From Janusz's book algebraic number fields, chapter 2.
Let $K$ be a complete field with respect to a non-Archimedean absolute value $|\cdot|$. Let $R$ be its valuation ring with maximal ideal $\mathfrak p=R\pi$. Let $L$ be a finite, separable extension field of $K$ and $S$ the integral closure of $R$ in $L$ so $S$ is a free, f.g. $R$-algebra.
For any $R$-algebra $A$, Janusz defines a sequence $\{a_n\}$ to be Cauchy if there is a function $N(n.m)$ with integer values such that $a_n-a_m\in A\pi^{N(n,m)}$ where $N(n,m)\to \infty$ if $n,m\to \infty$.

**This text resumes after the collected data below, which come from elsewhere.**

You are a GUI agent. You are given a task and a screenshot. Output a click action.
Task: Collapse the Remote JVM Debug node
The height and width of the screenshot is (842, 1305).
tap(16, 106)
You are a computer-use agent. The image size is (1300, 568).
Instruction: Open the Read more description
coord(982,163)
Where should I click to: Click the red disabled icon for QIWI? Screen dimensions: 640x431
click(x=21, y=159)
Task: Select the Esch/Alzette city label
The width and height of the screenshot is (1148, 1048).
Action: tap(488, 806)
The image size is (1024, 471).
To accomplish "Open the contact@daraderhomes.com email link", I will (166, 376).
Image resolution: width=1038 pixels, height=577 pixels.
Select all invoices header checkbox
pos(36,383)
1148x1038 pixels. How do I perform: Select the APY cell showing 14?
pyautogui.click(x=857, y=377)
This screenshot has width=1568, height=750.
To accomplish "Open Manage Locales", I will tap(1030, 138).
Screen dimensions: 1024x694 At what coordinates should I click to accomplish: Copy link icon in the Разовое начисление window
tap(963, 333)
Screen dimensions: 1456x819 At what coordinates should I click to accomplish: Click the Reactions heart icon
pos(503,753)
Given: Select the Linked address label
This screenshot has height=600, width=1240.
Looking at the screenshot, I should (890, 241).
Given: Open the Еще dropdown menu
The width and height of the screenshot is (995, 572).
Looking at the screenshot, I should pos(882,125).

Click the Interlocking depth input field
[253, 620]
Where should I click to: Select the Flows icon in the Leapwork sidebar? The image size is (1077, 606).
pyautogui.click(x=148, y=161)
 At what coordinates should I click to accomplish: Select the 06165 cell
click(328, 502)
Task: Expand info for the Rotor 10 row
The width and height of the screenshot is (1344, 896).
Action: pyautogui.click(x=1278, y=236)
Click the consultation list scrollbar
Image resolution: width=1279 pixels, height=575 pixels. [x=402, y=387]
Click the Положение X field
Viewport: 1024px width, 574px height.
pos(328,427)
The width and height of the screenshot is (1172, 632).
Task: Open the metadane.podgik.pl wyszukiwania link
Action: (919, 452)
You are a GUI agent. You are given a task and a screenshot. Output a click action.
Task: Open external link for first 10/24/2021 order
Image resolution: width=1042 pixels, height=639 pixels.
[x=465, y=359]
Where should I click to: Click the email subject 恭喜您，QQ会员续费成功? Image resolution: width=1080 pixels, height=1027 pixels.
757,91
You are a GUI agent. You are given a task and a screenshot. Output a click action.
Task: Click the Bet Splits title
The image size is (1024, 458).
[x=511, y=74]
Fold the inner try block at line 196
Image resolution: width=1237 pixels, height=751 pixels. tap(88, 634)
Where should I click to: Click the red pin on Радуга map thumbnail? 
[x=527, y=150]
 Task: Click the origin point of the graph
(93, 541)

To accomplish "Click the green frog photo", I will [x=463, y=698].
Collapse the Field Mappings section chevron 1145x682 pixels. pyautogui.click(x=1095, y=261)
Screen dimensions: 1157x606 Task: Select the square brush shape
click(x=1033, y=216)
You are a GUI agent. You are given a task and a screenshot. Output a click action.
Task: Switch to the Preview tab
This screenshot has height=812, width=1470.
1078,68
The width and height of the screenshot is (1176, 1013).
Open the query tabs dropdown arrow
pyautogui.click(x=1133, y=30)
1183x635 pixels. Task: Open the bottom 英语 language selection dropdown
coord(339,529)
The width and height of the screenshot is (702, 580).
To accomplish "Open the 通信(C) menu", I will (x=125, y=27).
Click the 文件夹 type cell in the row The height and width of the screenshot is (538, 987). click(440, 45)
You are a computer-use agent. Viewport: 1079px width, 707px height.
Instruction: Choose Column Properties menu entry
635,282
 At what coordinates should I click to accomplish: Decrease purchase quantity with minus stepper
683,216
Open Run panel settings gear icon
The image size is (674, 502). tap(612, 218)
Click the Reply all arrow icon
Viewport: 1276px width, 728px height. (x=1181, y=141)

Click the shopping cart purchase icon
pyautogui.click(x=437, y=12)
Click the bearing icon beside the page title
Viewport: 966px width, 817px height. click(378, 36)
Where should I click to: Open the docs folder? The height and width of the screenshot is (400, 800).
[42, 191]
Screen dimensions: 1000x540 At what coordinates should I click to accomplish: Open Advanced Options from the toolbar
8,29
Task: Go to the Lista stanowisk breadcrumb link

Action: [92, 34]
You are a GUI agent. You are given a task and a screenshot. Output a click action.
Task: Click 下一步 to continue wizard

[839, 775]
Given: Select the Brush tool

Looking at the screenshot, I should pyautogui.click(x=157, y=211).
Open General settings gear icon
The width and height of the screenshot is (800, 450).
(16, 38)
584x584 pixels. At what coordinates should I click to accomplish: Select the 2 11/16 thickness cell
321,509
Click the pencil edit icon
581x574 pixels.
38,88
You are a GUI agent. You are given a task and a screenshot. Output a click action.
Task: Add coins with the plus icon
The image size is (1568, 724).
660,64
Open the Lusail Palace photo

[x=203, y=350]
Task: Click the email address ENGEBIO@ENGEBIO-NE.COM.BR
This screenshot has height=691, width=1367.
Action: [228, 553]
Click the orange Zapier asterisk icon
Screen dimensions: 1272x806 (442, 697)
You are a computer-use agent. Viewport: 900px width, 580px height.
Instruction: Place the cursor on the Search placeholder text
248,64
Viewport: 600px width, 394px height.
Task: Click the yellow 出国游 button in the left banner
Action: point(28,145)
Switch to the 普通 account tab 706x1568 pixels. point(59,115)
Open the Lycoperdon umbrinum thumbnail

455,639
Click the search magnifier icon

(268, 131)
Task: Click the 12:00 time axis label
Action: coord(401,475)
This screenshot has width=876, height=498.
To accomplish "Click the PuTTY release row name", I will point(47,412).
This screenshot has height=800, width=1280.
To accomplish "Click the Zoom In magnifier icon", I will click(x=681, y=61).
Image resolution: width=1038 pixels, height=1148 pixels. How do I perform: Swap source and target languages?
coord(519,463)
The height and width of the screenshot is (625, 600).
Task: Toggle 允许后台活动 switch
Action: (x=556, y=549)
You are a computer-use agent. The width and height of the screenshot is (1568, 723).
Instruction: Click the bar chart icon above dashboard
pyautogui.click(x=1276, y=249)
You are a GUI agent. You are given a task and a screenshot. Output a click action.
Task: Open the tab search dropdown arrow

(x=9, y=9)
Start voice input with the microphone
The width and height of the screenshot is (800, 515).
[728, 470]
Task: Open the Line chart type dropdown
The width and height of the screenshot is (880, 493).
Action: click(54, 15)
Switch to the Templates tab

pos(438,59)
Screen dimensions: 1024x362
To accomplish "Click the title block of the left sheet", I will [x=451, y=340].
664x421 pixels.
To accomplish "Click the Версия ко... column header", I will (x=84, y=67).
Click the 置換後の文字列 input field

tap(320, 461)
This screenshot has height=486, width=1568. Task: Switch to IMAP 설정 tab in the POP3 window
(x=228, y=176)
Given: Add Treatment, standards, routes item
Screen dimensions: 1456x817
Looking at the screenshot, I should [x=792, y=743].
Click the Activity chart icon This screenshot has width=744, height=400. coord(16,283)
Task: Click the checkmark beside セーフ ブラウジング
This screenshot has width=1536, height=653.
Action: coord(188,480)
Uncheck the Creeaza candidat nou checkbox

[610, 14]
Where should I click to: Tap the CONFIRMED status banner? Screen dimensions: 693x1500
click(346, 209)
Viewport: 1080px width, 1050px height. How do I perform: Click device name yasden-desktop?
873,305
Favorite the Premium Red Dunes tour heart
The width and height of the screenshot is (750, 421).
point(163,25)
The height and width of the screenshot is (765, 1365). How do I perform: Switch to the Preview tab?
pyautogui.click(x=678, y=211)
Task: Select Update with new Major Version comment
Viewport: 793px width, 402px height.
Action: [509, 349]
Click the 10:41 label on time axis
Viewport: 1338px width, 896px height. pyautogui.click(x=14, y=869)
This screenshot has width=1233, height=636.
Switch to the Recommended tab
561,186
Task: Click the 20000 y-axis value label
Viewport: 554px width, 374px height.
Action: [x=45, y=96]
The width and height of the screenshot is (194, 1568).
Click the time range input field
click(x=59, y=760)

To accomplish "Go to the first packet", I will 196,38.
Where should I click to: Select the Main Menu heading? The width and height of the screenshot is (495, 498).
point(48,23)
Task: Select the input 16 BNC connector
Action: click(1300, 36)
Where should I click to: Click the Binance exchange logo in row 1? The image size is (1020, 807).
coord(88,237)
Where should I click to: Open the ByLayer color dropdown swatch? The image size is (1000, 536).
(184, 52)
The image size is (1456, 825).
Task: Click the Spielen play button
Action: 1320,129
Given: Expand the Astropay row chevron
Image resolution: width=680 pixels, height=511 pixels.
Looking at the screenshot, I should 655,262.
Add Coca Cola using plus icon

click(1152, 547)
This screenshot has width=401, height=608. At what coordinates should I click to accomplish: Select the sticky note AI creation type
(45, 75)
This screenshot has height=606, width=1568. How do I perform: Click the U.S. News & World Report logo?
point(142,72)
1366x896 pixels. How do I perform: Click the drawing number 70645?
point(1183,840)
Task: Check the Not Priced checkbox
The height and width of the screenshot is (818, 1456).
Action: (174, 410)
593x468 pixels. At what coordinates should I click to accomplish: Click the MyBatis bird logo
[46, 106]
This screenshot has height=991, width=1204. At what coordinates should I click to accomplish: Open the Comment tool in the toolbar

Let $\{a_n\}$ be a Cauchy sequence in $S$. He writes $a_n=a^{(1)}_nx_1+...+a^{(m)}_nx_m$ where $x_1,...,x_m$ is an $R$-basis of $S$ and $a^{(i)}_n \in R$.
The book claims that for each $i$, $\{a_j^{(i)}\}$ is a Cauchy sequence in $R$ wrt $|\cdot|$. Why is this true? How can I show this for $m>1$?
Many thanks in advance .
Do you see why a sequence in $\mathbf{R}^N$ is Cauchy if and only if all its coordinate sequences are Cauchy in $\mathbf{R}$ ? Well, it's the same reason in your case.